When a loop is faster than an unrolled loop.

This is an archive of a topic from NESdev BBS, taken in mid-October 2019 before a server upgrade.
View original topic
When a loop is faster than an unrolled loop.
by on (#113102)
I could get up to 5kB of sprite patterns in a loop, with variable sized updates.
I could only get up to 3kB of sprite patterns in an unrolled loop which updates every 16x16 sprite individually.

Misleading isn't it?
Re: When a loop is faster than an unrolled loop.
by on (#113104)
Code or it didn't happen. :P
Re: When a loop is faster than an unrolled loop.
by on (#113111)
psycopathicteen wrote:
I could get up to 5kB of sprite patterns in a loop, with variable sized updates.
I could only get up to 3kB of sprite patterns in an unrolled loop which updates every 16x16 sprite individually.

Apples and oranges.
Re: When a loop is faster than an unrolled loop.
by on (#113123)
He did say it was misleading.
Re: When a loop is faster than an unrolled loop.
by on (#114531)
I found this while searching for unrolling, and I want to clarify what's going on here in case anyone else comes upon this.

Super NES games commonly use 16x16 pixel or larger sprites. Because of how VRAM is laid out on this platform, as a 16-tile-wide sprite sheet, the top and bottom halves of a 16x16 pixel sprite picture have to be copied separately. But if you have a bunch of top halves put together and a bunch of bottom halves put together, you can copy those to VRAM more quickly than doing each top half and each bottom half individually. For example, a 32x32 pixel image made of four 16x16 pixel pieces can be copied as 4 top halves (one 8-tile copy) and 4 bottom halves (another 8-tile copy).
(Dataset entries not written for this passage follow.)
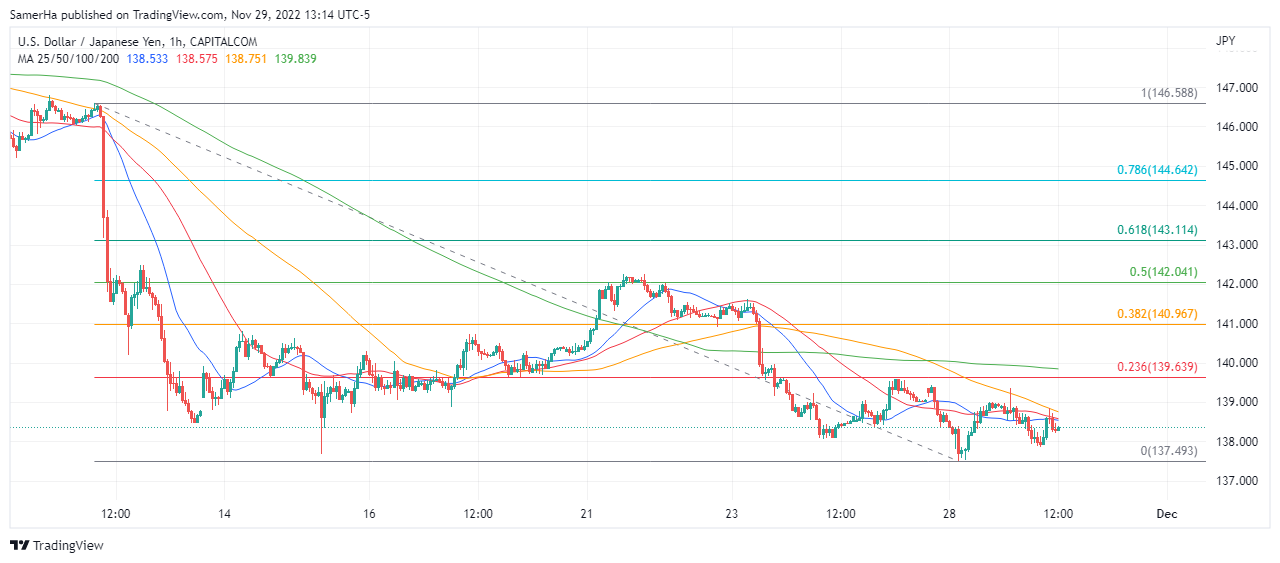Select the red MA value 138.575
Screen dimensions: 1280x563
(x=197, y=59)
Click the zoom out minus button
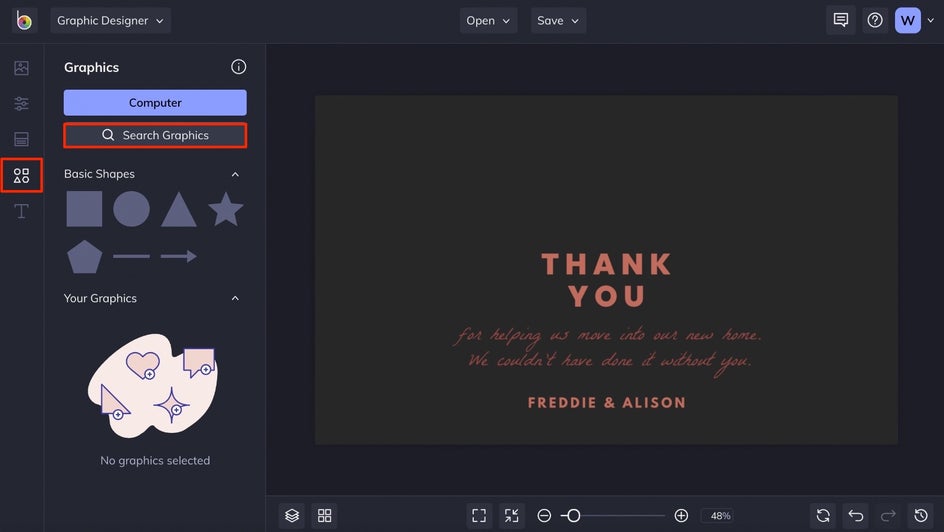Screen dimensions: 944x532 click(x=544, y=515)
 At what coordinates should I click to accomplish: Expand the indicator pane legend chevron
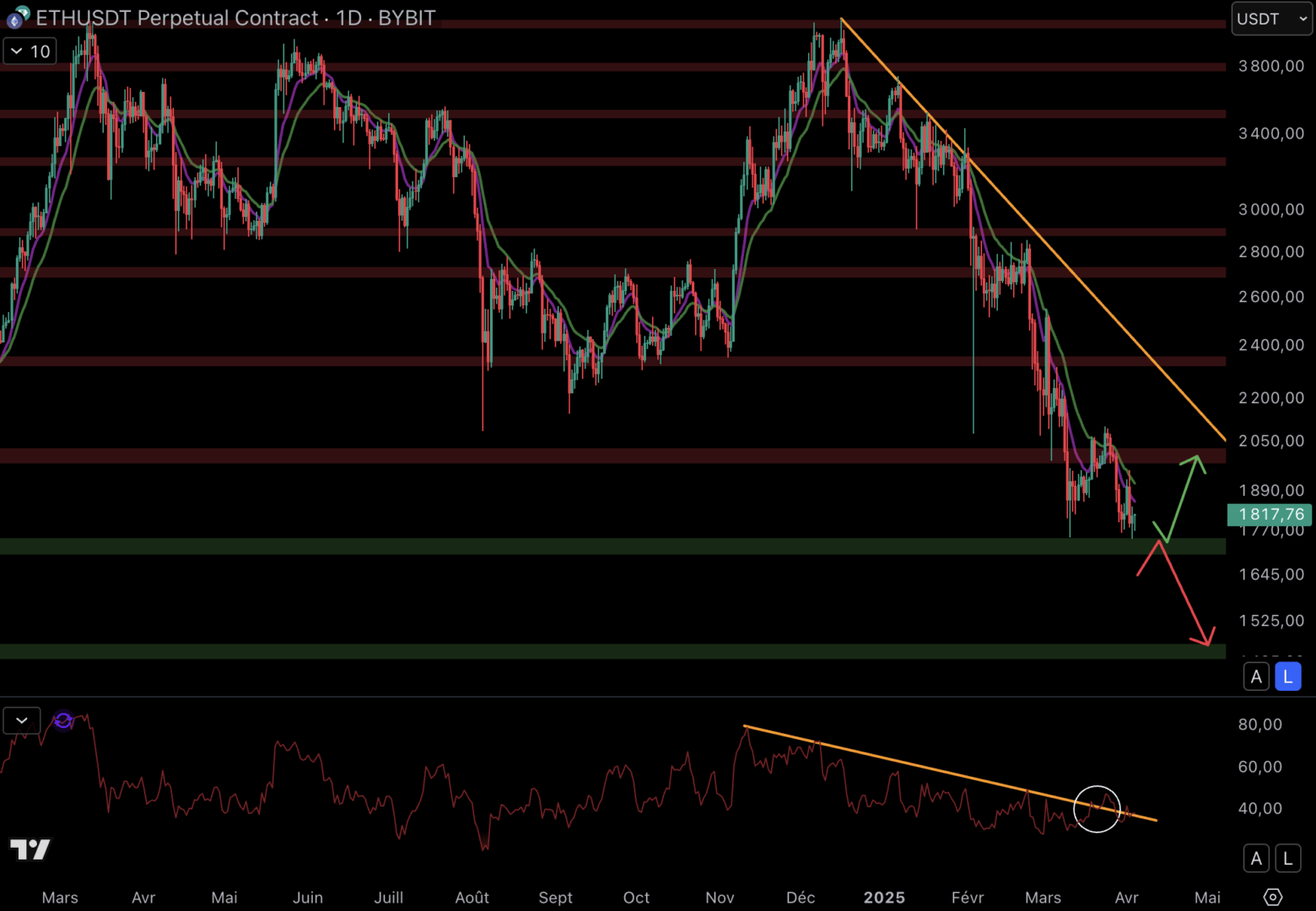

What psycopathicteen is saying is that the reduced overhead of bunched copies provides more of a speedup in practice than unrolling a loop that performs one 2-tile copy at a time.

Do I understand right?
Re: When a loop is faster than an unrolled loop.
by on (#114544)
On processors with branch prediction, a loop can be faster than an unrolled loop.